Intervention de éric Dupond-Moretti

Séance en hémicycle du mardi 16 novembre 2021 à 21h45
Motion de rejet préalable (projet de loi ordinaire) — Texte de la commission mixte paritaire

éric Dupond-Moretti, garde des sceaux, ministre de la justice :

S'agissant du secret professionnel de la défense, voilà ce que ce texte apporte. Désormais, ce ne sont pas le procureur de la République ou le juge d'instruction qui décideront d'une perquisition mais le JLD. C'était une revendication forte du barreau : nous l'avons fait ! Nous avons tenu compte de l'idée légitime, défendue par les avocats, selon laquelle le juge chargé d'examiner la situation devait être éloigné des investigations ou de l'enquête.

Les avocats voulaient qu'un recours contre la décision du juge des libertés et de la détention en matière de saisie de documents soit ouvert. Cela aussi, nous l'avons fait. Ce texte permet qu'un recours contre la validation par le JLD soit présenté devant le président de la chambre d'instruction.

Nous avons prévu que les perquisitions soient spécifiquement motivées lorsque l'avocat lui-même est mis en cause. Voilà un degré supplémentaire de protection. La relation entre l'avocat et le client – écoutez-moi bien – est couverte par le secret avant même l'ouverture d'une procédure pénale, depuis une jurisprudence de 2014 qui avait considérablement restreint la protection que l'on doit au justiciable.

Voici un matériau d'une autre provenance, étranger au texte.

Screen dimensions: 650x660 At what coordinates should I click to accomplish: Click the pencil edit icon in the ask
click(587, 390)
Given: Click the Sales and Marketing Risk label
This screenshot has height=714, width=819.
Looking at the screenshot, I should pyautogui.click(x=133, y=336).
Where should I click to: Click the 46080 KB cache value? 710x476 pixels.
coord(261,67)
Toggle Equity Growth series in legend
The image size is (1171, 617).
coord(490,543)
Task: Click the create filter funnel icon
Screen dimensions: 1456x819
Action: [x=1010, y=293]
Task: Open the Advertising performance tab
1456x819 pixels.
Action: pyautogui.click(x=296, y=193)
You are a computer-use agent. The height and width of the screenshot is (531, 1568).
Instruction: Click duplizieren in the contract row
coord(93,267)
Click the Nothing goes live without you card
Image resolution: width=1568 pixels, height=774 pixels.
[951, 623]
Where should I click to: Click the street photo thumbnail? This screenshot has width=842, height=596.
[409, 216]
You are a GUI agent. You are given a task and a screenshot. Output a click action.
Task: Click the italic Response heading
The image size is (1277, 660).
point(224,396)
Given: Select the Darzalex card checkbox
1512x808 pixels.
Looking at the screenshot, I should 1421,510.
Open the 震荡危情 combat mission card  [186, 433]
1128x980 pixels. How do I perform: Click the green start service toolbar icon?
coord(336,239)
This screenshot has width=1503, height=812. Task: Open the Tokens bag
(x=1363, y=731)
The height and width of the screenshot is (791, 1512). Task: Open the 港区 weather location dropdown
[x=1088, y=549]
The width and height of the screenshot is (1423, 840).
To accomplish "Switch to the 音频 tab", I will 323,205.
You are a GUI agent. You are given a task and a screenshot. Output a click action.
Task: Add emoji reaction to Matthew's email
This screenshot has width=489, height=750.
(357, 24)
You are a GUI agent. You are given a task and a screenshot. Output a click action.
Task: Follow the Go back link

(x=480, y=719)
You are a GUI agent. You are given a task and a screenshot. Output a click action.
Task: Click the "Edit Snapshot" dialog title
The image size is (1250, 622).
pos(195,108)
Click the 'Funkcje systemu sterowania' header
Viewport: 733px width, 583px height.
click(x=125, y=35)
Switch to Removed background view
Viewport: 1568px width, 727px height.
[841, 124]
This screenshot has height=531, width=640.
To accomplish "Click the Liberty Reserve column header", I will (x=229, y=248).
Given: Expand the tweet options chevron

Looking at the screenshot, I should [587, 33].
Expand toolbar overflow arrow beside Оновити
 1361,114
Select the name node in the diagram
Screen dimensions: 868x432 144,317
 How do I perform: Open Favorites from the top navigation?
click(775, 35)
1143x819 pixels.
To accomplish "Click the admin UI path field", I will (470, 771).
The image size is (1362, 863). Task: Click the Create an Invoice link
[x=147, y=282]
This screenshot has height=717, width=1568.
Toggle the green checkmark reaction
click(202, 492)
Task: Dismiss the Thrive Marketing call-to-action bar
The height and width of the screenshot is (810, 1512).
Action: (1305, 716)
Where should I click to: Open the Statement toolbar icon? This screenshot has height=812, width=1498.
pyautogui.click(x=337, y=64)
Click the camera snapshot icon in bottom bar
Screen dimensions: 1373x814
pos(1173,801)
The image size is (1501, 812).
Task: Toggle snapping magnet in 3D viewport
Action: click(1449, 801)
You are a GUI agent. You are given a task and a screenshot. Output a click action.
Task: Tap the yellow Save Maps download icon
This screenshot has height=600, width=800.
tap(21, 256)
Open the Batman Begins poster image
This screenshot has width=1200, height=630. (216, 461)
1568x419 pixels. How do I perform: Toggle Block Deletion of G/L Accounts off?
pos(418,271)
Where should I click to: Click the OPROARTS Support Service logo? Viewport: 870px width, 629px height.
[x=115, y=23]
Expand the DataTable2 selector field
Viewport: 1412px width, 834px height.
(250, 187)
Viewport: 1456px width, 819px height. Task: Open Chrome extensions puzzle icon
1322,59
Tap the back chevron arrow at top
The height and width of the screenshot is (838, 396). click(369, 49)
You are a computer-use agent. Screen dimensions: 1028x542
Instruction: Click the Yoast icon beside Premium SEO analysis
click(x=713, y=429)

Je dois encore indiquer que si un document est découvert lors de la perquisition chez le client, il sera protégé comme s'il avait été découvert chez l'avocat. Un recours du client lui-même devant le JLD et devant le président de la chambre d'instruction sera possible. Toujours dans le cadre du renforcement du secret professionnel de l'avocat, la consultation des fadettes sera assimilée à une écoute téléphonique, ce qui n'était pas le cas autrefois.

Je dois aussi être précis sur le conseil. Il convient de dire que le secret du conseil est enfin consacré et protégé dans le code de procédure pénale, ce qui n'avait jamais été le cas jusqu'à présent. Il s'agit d'une avancée incontestable. Il faut cependant préciser – et là est toute l'ambiguïté que certains n'ont aucune envie de dissiper – que le secret du conseil ne bénéficie pas de la même protection constitutionnelle et conventionnelle que le secret de la défense. Cela explique les trois exceptions citées, prévues pour les infractions suivantes : terrorisme, fraude fiscale et corruption. Je dis ici, en toute responsabilité, qu'aucun Français ne comprendrait qu'il en soit autrement.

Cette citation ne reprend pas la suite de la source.